# Cycling around Bodega Bay



## thalo (Jul 17, 2011)

I will be going to Bodega Bay for Thanksgiving celebrations. Any specific roads/routes to ride around? Recommendations please.

I have quickly looked at maps online and figure I will work some routes on the 1, 116, towards Sebastopol, Bodega Hwy. Are these roads okay?

I will be staying somewhere on the bay, rides will start and end there. If there are places that I can ride to (10-15 miles away) that will be good also.

cheers and get stuffed.


----------



## jetdog9 (Jul 12, 2007)

Whatever you do, you have to ride Coleman Valley Road in both directions. Absolutely the best. Do it early in the morning and you get caught in fog/mist, it's a trip. Take it all the way into Occidental.


----------



## thalo (Jul 17, 2011)

thanks for the recommendation, looks like an adventurous road.

I mapped out some routes. Going to Reyes Point and back, taking some back roads (65mi) and then a loop heading up the 1 to Jenner, over to Guerneville, to Graton and then Occidental/Coleman Valley/Joy Rd back to Bodega.


----------



## J-Flo (Sep 30, 2015)

Lots of good riding in the area.

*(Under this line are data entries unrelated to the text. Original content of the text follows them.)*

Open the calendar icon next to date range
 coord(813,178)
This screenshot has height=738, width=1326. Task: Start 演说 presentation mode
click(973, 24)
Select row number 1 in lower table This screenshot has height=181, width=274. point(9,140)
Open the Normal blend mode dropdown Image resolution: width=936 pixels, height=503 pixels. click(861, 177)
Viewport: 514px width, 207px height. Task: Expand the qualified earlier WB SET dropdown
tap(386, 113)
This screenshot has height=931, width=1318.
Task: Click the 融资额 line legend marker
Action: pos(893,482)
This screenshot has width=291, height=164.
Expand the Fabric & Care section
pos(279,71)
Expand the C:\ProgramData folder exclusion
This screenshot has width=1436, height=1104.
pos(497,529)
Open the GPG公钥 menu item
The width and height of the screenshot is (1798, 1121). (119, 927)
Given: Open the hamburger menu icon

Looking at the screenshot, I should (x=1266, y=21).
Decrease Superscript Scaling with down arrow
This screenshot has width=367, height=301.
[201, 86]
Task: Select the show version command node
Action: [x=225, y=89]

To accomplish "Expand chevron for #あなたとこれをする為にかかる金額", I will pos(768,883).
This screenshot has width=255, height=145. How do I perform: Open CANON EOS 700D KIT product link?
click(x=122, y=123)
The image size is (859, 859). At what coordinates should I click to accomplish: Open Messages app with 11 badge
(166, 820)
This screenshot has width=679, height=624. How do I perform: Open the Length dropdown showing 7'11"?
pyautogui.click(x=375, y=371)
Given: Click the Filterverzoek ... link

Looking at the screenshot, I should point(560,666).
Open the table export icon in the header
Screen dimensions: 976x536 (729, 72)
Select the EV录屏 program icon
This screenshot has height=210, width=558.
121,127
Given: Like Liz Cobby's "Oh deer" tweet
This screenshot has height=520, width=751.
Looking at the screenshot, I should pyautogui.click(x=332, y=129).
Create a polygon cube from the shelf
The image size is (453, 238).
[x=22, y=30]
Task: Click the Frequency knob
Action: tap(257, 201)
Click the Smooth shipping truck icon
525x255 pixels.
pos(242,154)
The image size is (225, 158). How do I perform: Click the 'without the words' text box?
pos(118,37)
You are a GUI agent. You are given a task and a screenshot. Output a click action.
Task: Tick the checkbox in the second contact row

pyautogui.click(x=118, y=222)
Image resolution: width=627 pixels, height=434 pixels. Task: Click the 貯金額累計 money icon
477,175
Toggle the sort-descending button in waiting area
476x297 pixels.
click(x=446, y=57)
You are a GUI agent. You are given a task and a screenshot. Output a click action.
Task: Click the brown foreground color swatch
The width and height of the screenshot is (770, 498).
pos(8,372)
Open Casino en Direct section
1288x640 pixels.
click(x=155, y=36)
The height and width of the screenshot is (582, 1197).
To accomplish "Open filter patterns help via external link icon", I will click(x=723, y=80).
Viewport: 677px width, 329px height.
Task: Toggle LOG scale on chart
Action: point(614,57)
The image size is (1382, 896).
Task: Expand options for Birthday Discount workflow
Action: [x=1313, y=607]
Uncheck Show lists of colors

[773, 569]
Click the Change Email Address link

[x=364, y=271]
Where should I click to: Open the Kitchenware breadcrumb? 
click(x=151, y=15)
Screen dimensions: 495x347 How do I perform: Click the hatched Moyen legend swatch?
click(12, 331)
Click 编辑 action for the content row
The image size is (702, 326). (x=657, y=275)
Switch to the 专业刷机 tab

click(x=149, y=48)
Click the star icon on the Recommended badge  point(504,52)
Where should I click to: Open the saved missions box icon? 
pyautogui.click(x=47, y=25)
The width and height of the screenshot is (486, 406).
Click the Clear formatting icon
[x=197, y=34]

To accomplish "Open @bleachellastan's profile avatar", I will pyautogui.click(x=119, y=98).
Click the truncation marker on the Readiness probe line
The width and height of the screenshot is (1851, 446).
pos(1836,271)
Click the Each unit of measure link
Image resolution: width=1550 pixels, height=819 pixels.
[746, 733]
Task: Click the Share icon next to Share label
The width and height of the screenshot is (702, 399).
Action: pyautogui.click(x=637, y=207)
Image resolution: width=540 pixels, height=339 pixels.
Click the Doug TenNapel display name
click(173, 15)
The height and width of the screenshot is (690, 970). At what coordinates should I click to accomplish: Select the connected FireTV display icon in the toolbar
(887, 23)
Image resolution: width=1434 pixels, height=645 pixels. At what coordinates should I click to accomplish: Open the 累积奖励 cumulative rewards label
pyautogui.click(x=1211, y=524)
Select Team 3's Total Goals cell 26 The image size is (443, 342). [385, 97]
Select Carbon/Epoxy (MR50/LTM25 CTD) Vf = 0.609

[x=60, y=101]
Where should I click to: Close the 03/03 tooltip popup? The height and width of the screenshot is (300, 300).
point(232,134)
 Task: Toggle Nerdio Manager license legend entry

My main suggestion is to bias your route to the back roads such as Coleman Valley and reduce time on Highway 1. The 1 is gorgeous but the traffic is not.


----------



## atpjunkie (Mar 23, 2002)

can't really do wrong there. Road to Tomales, out to Drakes Bay.


----------



## jetdog9 (Jul 12, 2007)

OP, how did it go?


----------



## thalo (Jul 17, 2011)

Rehashing this thread (after 2 years) because I went back to the area this year Thanksgiving. Stayed in Dillon Beach this year. Great riding around the area. One of my rides:

https://www.strava.com/activities/1289064571


----------



## jetdog9 (Jul 12, 2007)

Nice, quite jealous. Got out there for a day last year when ToC had a stage in the area but it's too far away to frequent.


----------



## thalo (Jul 17, 2011)

I am from out of state so it is a special occasion that takes me there. Great place to ride, so many options and great scenery. I think I am going to plan a 3-5 day trip with some friends in the spring. There are great rides in my area (Reno) but it is nice to see new places.


----------